Member of Andhra Pradesh Legislative Assembly
- Incumbent
- Assumed office 4 June 2024
- Preceded by: Biyyapu Madhusudhan Reddy
- Constituency: Srikalahasti

Personal details
- Party: Telugu Desam Party
- Parent: Bojjala Gopala Krishna Reddy (father);
- Occupation: Politician

= Bojjala Sudhir Reddy =

Indian politician

Bojjala Venkata Sudhir Reddy (born 1980) is an Indian politician from Andhra Pradesh. He is an MLA from Srikalahasti Assembly constituency in Tirupati district. He represents Telugu Desam Party. He won the 2024 Andhra Pradesh Legislative Assembly election where TDP had an alliance with BJP and Jana Sena Party.

== Early life and education ==
Reddy is from Urandur, Srikalahasti mandal, Tirupati district. His father,Bojjala Gopala Krishna Reddy, served as a cabinet minister in the Government of Andhra Pradesh and a five time MLA from Srikalahasti. He completed his Master of Business Administration degree in 2005 at Bharathi Institute of Higher Education and Research, which is an esteemed university in Selaiyur, Chennai.

== Career ==
Reddy won the 2024 Andhra Pradesh Legislative Assembly election from Srikalahasti Assembly constituency representing Telugu Desam Party. He polled 121, 565 votes and defeated his nearest rival Biyyapu Madhusudhan Reddy of YSR Congress Party by a margin of 43,304 votes.

────────────────────────────────────────

What is asked.
1 - Decide whether each statement agrees with the biography of Bojjala Sudhir Reddy, answering yes or no and quoting the deciding words: (a) Reddy earned his MBA in 2005 at an institution in Chennai. (b) His father was a three-time MLA from Srikalahasti. (c) Reddy represents YSR Congress Party.
2 - According to the biography of Bojjala Sudhir Reddy, which parties was TDP allied with in the 2024 Andhra Pradesh Legislative Assembly election?
3 - Based on the career section of the biography of Bojjala Sudhir Reddy, explain how Reddy came to hold the Srikalahasti seat.

────────────────────────────────────────

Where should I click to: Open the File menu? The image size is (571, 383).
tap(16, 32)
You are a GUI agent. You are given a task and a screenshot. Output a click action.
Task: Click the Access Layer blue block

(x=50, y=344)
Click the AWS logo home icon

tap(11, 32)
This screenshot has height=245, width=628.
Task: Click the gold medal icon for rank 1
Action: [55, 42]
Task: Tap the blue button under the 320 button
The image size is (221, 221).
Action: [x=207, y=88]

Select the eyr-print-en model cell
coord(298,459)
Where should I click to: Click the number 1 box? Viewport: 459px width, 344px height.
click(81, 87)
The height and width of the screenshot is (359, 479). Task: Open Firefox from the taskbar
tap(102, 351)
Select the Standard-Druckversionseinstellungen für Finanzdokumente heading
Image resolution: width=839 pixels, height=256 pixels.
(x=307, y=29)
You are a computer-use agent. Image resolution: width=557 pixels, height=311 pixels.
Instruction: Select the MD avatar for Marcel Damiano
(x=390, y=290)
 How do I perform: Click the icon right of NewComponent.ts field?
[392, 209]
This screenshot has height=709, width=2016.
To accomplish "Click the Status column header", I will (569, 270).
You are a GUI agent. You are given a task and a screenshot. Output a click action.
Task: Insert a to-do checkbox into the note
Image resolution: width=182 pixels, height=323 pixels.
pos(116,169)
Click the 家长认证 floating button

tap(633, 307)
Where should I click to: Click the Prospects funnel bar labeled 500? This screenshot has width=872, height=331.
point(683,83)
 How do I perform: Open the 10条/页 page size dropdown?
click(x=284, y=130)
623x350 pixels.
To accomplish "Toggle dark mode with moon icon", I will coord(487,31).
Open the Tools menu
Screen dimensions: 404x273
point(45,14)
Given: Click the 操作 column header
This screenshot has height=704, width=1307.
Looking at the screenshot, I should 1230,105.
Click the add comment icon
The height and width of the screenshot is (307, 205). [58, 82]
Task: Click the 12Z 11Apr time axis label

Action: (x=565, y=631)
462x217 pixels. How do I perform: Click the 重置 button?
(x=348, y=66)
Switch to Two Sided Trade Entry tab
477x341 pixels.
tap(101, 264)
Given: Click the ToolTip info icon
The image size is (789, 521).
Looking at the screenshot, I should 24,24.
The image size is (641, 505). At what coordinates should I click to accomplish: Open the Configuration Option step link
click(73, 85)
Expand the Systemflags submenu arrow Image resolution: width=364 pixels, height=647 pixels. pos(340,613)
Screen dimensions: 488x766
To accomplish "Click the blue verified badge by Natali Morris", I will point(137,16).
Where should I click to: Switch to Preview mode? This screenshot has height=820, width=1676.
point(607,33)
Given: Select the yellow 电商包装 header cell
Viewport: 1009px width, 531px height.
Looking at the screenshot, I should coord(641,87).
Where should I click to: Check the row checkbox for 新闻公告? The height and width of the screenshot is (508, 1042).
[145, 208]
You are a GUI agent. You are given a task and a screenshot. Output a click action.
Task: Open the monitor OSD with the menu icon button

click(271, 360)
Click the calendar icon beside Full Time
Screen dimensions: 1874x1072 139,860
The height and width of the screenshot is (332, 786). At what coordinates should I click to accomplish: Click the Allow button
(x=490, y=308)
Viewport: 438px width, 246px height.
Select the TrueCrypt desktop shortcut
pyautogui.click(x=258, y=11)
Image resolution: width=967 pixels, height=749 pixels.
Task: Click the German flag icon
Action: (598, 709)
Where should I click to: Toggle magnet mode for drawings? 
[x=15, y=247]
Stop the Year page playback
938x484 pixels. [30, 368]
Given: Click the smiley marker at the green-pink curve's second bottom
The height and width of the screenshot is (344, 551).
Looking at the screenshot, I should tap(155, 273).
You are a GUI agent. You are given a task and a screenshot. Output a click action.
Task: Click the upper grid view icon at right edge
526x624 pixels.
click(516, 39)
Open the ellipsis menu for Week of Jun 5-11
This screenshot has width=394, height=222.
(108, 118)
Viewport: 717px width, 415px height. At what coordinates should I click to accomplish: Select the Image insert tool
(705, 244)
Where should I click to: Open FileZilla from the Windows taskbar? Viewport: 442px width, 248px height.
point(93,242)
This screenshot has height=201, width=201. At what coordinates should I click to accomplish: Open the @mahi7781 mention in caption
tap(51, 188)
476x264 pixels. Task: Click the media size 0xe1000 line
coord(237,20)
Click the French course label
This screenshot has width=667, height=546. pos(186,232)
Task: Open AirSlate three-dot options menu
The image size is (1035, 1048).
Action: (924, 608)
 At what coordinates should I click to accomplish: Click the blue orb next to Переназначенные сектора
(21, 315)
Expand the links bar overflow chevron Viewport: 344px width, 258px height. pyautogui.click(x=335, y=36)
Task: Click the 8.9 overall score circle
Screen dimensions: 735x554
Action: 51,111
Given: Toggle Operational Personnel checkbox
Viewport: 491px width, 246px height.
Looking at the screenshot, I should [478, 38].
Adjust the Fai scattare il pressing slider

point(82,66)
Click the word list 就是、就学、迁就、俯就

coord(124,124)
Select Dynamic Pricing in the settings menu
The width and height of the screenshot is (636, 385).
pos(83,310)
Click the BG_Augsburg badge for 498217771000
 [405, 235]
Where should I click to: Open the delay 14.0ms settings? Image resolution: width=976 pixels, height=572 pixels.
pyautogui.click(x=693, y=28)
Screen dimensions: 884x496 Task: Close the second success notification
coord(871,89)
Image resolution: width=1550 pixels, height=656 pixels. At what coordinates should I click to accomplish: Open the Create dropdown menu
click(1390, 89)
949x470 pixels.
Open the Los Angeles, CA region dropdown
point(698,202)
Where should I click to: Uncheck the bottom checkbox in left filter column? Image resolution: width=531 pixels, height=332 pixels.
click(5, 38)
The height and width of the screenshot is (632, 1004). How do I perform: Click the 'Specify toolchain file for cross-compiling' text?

────────────────────────────────────────

The replies.
1 -
(a) Yes: "He completed his Master of Business Administration degree in 2005 at Bharathi Institute of Higher Education and Research, which is an esteemed university in Selaiyur, Chennai."
(b) No: "a five time MLA from Srikalahasti."
(c) No: "He represents Telugu Desam Party."

2 - BJP and Jana Sena Party.

3 - Reddy won the 2024 Andhra Pradesh Legislative Assembly election from Srikalahasti Assembly constituency as the Telugu Desam Party candidate. He defeated his nearest rival, Biyyapu Madhusudhan Reddy of YSR Congress Party, by a margin of 43,304 votes.